Yesterday I went with a literary pal to a poetry night and met another one there. The joint, as they say, was jumping. To my surprise, the first poet to read was a former prof of mine; I hadn't seen him in almost twenty years, but I've always remembered the fascinating stories he told us in class about the Canadian poets he'd met. After he read his work, I went over to him, introduced myself and told him that I still remembered what he had said about Elizabeth Smart twenty years ago. We chatted amiably for a bit and then I went back to my friends.
What is remarkable about this is that five years ago (let alone twenty) I would have been too shy. I would have sat behind my table agonizing "Should I or shouldn't I? What if...? But on the other hand...?"
But last night I didn't feel a qualm. I didn't feel self-conscious. It just felt like the most natural thing in the world, to go up to a now-famous prof and say, "What you said then sticks with me even now." Maybe it's one of the gifts that comes with having real books with your name on them.
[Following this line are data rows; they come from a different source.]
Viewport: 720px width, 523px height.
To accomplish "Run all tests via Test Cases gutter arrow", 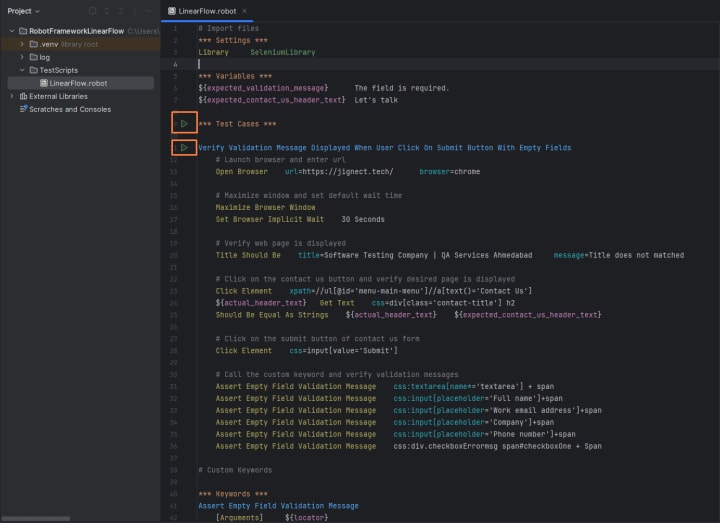I will (184, 124).
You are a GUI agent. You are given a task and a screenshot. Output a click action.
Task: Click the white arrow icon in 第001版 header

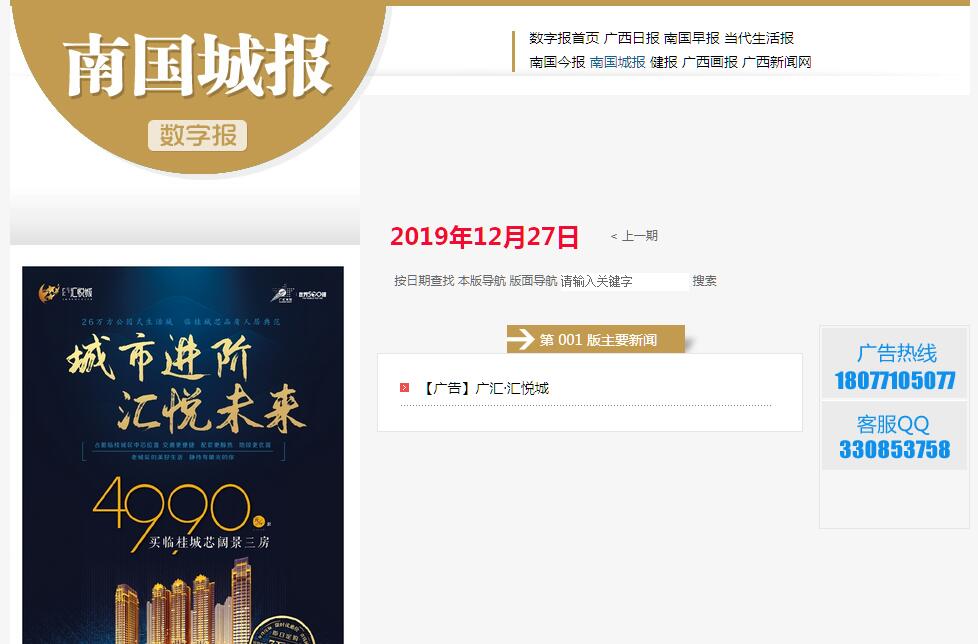[x=520, y=339]
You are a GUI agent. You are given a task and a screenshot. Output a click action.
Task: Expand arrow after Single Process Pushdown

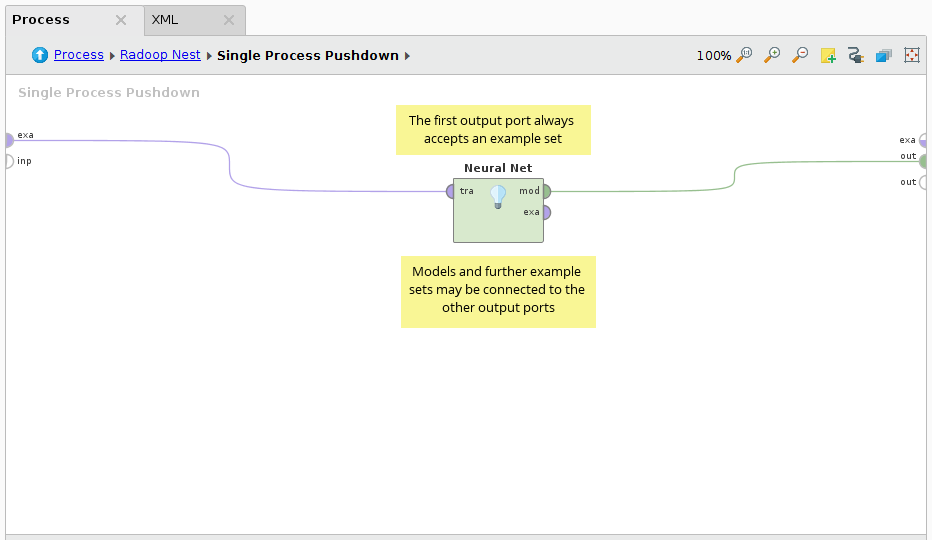pyautogui.click(x=408, y=56)
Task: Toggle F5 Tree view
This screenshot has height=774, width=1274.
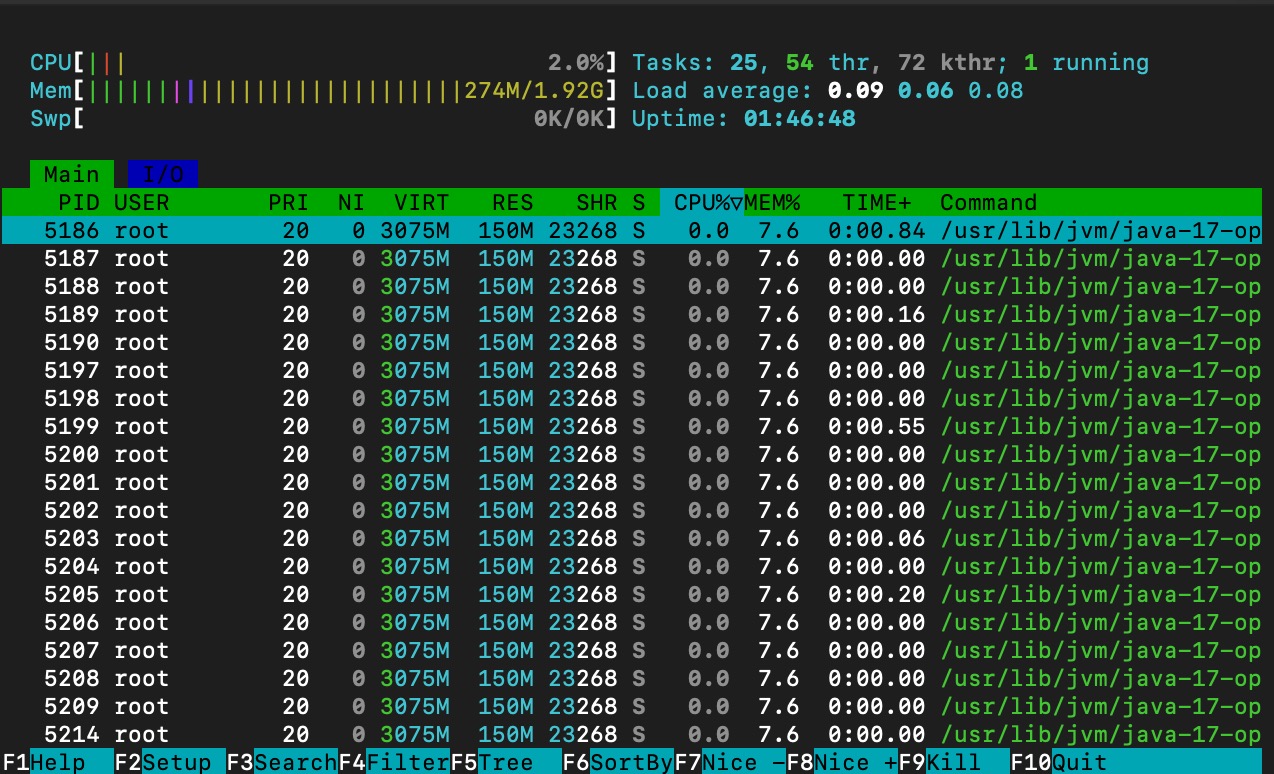Action: (506, 762)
Or maybe it's the gift that comes with age if you didn't have it young.
Other poets read. The open mic (as in microphone) performances began, and the featured speakers and their friends began to drift downstairs, out of the bar. My old prof waved to me, and I thought of my business cards in my little zippered card case. I keep all my cards in it--bank, credit, library--so I took them all out to look for the bright bit of cardboard. And the guy across the table from me, known to my friend but a stranger to me, made a sudden swooping movement with his head and plucked away my bank card.
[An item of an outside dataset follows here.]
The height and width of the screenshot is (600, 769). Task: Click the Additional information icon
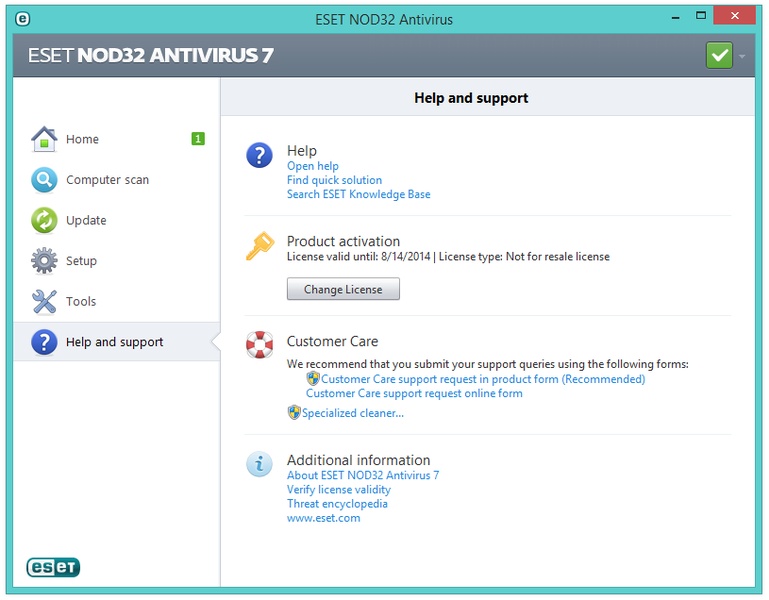tap(259, 464)
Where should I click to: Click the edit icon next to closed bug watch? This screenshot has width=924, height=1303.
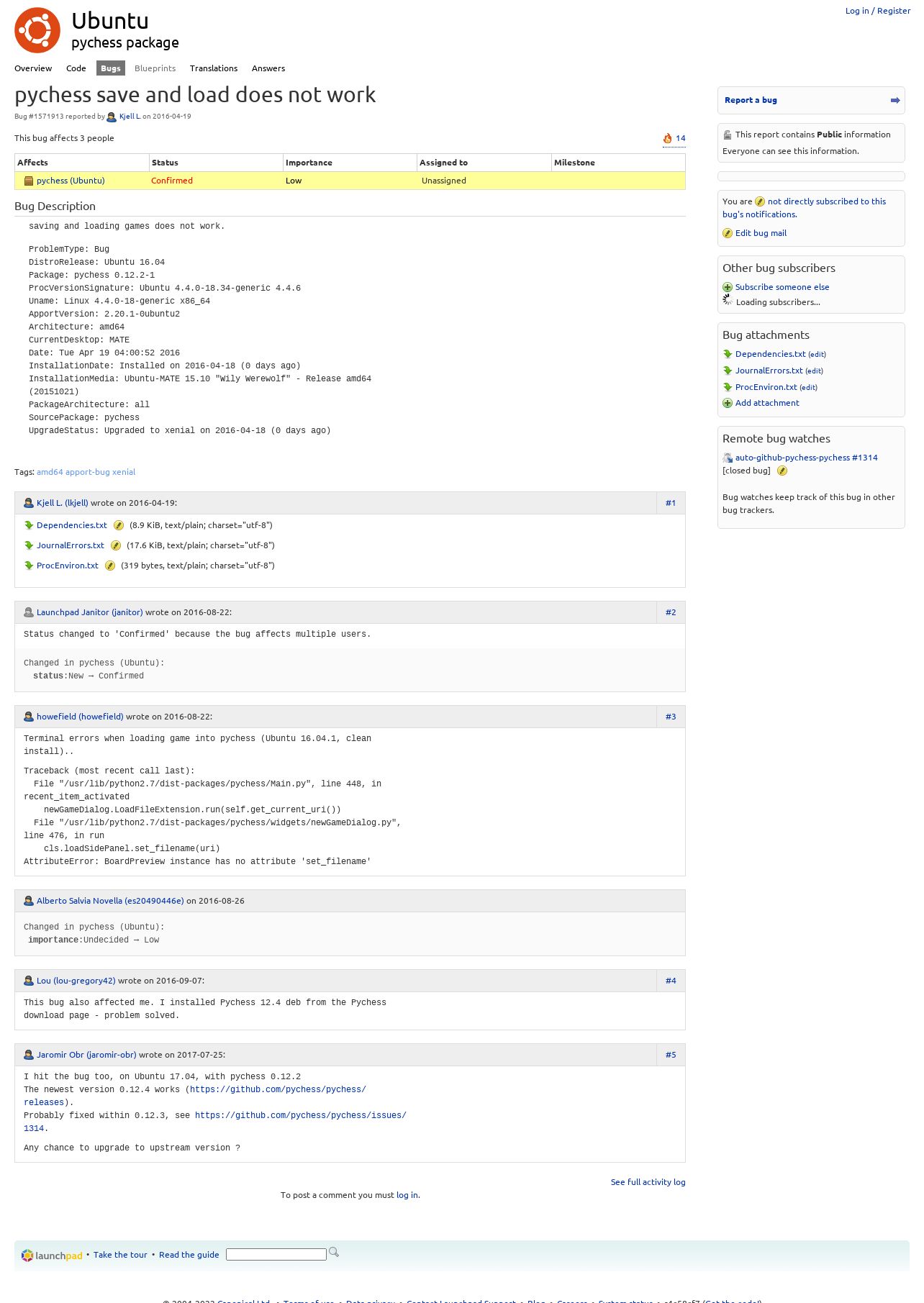coord(782,471)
This stranger looked in his fifties, bearded, balding, small, nondescript. He had an English accent; B.A. would have been able to peg "what" and "where" at once. He had been introduced to me, and told where I lived, and that was necessarily the extent of our conversation.
But I wasn't registering all this when he snatched away my bank card. My heart froze, and I made a lunge. He opened his eyes in playful mockery and held my bank card out of reach.
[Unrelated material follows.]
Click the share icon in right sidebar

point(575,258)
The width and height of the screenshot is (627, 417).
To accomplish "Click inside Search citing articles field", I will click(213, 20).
I hit him with a beer glass. No, I didn't. I gave him a look that melted his face--or certainly scared him enough to give my card back. I shoved it in my card case, shoved card case in handbag, picked up my coat and announced "I'm leaving." Then I left.
Downstairs I thought regretfully of my startled girlfriends upstairs, my beloved girlfriends whom I hadn't seen in over a year. Was I really going to walk out on them because they were sitting with the kind of man who thinks it flirty and funny to steal a stranger's bank card and hold it out of reach?
Yes, I was.
On my train, I pondered my hair-trigger reaction. Five years ago, I am reasonably certain, I would have smiled weakly and been "nice" about it. Perhaps I would have, as expected, made sad doggy eyes and mimed supplication, politely silent as the open mic poet banged on about what a rotten world it is, while my heart fluttered with panic.
But not now. Now I have zero tolerance for the inappropriate behaviour of male strangers. Just as I can approach a literary lion, I can walk away from a literary loser or any other man who evidently thinks he is being "playful" when he is simply being a drip.
Go and do likewise, my little Singles.